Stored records
== Segment start ==

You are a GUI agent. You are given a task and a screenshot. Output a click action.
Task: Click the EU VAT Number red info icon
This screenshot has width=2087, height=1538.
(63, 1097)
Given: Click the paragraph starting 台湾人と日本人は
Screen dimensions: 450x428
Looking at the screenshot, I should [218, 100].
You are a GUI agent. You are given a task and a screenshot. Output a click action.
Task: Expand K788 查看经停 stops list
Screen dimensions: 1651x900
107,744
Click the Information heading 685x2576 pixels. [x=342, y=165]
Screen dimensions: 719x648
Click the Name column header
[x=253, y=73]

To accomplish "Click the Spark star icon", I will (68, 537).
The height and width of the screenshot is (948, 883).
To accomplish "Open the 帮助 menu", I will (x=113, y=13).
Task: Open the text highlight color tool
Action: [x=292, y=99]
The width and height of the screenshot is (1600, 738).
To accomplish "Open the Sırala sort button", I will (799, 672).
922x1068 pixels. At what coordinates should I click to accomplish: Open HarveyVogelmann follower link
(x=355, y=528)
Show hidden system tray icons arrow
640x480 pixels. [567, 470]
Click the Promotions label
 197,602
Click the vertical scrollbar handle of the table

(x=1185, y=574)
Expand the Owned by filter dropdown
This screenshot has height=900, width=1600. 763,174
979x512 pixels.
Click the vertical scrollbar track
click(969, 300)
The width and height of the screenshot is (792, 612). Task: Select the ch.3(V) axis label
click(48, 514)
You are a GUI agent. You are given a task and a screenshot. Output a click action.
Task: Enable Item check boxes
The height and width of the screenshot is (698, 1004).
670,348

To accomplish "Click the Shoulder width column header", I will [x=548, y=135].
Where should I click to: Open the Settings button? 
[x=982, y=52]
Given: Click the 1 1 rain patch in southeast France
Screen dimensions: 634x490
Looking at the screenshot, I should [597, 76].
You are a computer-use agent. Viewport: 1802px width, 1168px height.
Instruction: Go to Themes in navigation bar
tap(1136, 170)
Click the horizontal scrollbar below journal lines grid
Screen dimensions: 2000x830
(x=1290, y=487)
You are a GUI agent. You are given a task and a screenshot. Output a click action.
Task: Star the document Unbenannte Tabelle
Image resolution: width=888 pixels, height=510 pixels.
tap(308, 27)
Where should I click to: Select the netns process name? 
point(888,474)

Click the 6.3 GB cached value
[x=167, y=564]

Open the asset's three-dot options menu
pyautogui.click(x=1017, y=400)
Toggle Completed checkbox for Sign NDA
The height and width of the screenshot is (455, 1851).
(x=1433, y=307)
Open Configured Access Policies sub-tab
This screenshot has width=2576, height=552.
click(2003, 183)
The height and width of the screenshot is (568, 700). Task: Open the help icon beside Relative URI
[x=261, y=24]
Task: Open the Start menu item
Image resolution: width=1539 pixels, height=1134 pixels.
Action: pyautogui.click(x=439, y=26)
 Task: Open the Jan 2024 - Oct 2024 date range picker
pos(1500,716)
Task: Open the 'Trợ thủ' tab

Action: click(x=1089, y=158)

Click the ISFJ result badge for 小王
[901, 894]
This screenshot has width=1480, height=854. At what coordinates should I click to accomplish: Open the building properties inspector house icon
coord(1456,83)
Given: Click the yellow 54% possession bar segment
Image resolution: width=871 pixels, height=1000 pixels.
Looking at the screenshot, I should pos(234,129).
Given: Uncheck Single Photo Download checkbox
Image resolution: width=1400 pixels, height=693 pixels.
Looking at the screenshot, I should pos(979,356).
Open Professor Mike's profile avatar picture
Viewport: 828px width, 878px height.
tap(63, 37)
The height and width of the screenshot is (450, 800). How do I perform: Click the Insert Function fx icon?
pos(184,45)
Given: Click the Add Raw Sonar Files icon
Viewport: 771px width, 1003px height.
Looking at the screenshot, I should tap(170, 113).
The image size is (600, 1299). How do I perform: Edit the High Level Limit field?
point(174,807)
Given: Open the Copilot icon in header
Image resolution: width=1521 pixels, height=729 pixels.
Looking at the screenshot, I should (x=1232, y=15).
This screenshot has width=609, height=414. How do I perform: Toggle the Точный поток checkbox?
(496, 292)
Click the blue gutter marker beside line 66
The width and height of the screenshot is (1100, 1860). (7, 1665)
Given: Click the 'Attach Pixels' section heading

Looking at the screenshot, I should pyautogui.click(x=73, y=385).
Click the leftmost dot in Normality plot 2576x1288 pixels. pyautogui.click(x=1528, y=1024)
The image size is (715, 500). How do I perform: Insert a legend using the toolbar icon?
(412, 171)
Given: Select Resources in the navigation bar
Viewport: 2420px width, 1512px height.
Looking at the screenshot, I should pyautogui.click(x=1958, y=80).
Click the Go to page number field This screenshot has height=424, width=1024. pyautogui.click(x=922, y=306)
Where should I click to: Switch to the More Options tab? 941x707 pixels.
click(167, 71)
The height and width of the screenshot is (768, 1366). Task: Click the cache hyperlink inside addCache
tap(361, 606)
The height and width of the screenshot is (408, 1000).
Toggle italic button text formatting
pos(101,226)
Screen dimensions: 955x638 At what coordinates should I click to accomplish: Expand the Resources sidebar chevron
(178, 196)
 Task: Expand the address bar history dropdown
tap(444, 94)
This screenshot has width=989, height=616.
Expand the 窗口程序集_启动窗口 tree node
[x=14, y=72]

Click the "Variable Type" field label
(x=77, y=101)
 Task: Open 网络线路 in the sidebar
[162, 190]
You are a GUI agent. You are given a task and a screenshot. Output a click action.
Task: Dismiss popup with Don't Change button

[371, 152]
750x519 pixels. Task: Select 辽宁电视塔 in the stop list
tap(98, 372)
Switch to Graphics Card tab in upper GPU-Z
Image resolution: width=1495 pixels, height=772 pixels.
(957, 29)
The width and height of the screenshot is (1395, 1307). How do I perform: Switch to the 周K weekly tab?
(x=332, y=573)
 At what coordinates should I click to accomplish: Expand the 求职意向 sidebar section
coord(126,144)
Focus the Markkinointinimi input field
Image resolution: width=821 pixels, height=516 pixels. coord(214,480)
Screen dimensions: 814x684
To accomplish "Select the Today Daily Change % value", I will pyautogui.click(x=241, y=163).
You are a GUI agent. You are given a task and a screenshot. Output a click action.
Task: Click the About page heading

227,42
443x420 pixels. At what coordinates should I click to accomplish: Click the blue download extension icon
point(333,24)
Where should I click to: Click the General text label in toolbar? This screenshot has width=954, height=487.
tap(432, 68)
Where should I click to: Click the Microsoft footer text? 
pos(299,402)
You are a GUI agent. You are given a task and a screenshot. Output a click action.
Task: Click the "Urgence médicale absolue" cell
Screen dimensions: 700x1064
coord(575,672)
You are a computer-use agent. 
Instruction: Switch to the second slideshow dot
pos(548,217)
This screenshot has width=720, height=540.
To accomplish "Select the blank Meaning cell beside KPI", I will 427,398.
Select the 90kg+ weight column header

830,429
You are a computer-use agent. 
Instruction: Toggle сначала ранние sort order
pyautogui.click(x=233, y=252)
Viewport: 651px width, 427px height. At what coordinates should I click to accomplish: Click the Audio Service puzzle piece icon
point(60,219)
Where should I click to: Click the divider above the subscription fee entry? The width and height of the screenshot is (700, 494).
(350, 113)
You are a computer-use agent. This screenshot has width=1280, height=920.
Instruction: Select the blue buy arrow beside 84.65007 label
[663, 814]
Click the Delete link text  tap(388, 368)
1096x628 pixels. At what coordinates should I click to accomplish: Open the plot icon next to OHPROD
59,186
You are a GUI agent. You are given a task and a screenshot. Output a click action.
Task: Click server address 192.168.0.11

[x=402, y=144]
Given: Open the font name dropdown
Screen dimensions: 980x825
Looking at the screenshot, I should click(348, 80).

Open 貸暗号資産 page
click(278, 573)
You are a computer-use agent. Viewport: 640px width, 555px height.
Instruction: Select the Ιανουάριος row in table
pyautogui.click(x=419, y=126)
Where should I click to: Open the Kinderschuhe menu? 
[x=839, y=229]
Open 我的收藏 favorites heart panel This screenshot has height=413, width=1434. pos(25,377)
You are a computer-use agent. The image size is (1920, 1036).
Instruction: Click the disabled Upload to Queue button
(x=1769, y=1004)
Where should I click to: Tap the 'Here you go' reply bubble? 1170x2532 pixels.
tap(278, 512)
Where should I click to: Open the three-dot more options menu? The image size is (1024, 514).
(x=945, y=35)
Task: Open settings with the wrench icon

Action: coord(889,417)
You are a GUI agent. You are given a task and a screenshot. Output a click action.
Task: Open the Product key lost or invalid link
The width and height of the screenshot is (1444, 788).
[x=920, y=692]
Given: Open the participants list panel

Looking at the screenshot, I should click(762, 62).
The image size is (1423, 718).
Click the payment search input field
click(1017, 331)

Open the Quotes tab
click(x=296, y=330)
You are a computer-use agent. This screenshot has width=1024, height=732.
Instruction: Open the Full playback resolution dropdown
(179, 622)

== Segment end ==

#### [Problem to work on]
Where a line in the data contains the string "cell", add it to your count, and give only the final number.

#### [Answer to this task]
2